- **GOAL**
Collect every line in the data below that contains the string "header" and copy each such line in full.
━━━━━ MATERIAL FOR THIS TASK ━━━━━
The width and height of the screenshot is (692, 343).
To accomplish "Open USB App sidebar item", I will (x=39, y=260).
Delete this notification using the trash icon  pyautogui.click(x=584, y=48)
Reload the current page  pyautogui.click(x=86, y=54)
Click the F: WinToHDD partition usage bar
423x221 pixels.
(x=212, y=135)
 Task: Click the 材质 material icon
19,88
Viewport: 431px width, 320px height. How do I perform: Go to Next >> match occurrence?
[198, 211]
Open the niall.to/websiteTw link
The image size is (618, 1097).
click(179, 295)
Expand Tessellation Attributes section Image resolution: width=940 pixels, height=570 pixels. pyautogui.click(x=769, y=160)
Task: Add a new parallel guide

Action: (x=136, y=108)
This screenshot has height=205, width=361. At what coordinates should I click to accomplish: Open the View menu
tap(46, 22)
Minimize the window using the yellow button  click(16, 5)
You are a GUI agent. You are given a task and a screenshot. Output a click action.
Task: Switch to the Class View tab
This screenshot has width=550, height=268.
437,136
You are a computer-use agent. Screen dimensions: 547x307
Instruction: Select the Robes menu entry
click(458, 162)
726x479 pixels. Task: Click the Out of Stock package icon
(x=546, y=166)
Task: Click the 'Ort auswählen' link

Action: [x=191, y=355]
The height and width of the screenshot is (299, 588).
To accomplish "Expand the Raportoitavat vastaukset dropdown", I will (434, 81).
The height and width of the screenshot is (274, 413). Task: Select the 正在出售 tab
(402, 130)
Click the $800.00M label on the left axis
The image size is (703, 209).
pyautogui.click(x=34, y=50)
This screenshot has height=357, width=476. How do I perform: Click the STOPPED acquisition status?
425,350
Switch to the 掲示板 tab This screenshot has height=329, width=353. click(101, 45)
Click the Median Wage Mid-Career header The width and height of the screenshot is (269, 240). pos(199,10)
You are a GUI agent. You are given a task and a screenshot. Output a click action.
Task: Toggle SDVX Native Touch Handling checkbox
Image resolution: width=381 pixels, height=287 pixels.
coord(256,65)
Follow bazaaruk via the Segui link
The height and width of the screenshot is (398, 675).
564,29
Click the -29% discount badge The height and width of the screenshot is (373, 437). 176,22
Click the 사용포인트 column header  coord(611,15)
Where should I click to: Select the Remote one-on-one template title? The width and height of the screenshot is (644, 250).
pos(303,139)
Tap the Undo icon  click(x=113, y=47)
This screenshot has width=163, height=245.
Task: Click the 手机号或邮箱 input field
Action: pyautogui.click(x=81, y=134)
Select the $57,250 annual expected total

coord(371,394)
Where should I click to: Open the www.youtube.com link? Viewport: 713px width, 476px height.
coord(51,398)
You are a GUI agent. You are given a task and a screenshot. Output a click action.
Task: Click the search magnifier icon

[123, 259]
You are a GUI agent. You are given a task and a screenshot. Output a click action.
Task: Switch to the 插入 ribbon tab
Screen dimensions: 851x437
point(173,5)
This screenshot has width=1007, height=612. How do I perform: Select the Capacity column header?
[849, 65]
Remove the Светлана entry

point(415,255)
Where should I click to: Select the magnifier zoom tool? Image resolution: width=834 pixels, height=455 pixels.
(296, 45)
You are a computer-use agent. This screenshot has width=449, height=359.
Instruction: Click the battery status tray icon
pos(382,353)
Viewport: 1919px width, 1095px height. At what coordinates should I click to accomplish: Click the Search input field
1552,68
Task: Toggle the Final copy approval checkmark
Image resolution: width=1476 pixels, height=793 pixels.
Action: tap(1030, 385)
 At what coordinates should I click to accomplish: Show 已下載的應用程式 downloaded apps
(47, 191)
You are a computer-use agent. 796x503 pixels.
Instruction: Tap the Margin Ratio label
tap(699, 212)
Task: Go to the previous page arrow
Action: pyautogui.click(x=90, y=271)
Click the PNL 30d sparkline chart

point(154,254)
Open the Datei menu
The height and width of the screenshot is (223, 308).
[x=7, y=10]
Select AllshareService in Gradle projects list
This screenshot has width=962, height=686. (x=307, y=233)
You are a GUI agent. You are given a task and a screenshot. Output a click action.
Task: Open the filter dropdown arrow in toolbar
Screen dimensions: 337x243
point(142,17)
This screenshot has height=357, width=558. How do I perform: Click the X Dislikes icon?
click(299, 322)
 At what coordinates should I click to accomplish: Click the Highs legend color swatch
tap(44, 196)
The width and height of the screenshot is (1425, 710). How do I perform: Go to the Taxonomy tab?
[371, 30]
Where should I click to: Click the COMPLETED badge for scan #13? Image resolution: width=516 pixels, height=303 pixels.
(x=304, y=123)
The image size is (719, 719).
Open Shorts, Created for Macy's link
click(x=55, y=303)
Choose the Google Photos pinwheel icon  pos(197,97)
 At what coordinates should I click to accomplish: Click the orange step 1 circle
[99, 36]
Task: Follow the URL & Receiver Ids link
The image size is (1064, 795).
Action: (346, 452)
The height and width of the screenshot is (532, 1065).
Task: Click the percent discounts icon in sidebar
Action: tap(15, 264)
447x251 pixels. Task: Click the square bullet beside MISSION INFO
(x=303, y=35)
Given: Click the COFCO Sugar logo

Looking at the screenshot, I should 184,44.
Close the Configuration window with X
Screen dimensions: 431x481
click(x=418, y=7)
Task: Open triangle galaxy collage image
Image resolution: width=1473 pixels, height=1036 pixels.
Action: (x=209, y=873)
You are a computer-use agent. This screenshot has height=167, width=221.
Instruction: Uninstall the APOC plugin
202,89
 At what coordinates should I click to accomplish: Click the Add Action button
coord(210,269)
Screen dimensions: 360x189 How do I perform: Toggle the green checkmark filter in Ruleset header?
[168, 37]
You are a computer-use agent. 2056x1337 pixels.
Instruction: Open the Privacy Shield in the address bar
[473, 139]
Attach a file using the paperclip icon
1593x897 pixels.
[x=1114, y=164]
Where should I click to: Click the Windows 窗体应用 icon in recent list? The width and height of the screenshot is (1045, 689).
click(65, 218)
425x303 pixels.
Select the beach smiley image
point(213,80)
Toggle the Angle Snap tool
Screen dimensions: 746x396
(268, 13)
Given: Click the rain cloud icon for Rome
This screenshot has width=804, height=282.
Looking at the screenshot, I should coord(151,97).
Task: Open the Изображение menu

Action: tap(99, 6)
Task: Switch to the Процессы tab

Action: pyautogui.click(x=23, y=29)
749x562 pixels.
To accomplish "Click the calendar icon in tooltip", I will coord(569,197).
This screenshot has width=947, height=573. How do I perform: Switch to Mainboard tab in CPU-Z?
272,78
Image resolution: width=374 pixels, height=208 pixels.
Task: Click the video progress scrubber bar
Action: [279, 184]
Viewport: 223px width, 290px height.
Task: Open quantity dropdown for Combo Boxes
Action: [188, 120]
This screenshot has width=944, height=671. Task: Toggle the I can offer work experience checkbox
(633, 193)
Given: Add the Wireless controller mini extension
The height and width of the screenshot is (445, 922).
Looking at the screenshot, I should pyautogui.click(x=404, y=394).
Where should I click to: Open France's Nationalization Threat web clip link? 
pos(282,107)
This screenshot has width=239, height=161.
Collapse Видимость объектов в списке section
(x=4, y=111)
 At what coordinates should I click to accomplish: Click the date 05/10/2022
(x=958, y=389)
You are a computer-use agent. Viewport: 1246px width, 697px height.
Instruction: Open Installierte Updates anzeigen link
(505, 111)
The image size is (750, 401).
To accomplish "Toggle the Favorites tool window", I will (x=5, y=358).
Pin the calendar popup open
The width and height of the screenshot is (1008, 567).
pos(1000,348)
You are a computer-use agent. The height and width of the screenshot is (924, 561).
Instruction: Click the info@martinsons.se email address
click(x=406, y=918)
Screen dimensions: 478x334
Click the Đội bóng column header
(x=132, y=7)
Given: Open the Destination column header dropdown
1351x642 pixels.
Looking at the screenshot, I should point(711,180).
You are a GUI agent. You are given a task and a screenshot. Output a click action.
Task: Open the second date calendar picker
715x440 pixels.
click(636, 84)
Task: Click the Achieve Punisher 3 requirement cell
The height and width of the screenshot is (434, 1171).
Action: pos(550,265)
━━━━━
- **SOLUTION**
Click the Median Wage Mid-Career header The width and height of the screenshot is (269, 240). pos(199,10)
Click the 사용포인트 column header  coord(611,15)
This screenshot has width=1007, height=612. How do I perform: Select the Capacity column header?
Screen dimensions: 360x189 How do I perform: Toggle the green checkmark filter in Ruleset header?
Click the Đội bóng column header
Given: Open the Destination column header dropdown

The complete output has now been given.